E.g. if you get 2 devices from 3 St John St within an hour, then the same 2
from The IBM Building again within an hour, you can make a fair assumption
that's the same person (you need the second site to isolate family members).

I've never implemented this - never had the time nor clients who wanted it
enough - but have always wondered whether it might work. Maybe later this
month. In declarative SQL, naturally.

------
Xyik
This is basic advertising. Google search ads and referral will bring in higher
quality users because search is trigger/intent-based and referrals come from a
more trustworthy source (usually), vs. FB ads that basically blast everyone.
Even if you narrow down your audience on FB with interest targeting and proper
demographic targeting, it may not help since many users just 'like'
everything.
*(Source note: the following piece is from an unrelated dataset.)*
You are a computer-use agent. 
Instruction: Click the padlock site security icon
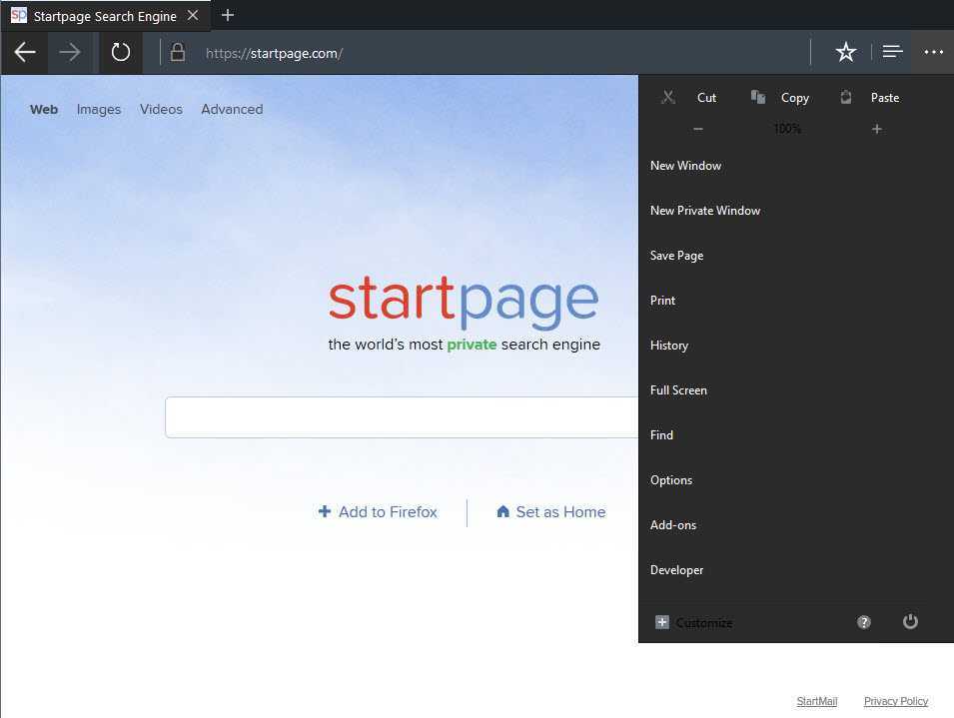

Consider the supply and demand as well, the less competition on FB
the cheaper your advertising is. Perhaps competitor also realized FB was the
wrong way to go and stopped advertising on FB, that means more auctions for
you to win and cheaper users. Of course, that doesn't mean higher quality
users.

------
NicoJuicy
In my experience, facebook is for marketing ( getting your name out).

Google is for results

( We had a facebook page with Pokémon Go, where we had 6 events in theme
parks. We did it all with facebook and a website... None the less, i seriously
changed my opinion about Facebook considering ads. It's not worth it )

We had a reach of 320.000 people with only 100$ spend on ads ( because of the
hype it was really cheap and a lot of people shared everything).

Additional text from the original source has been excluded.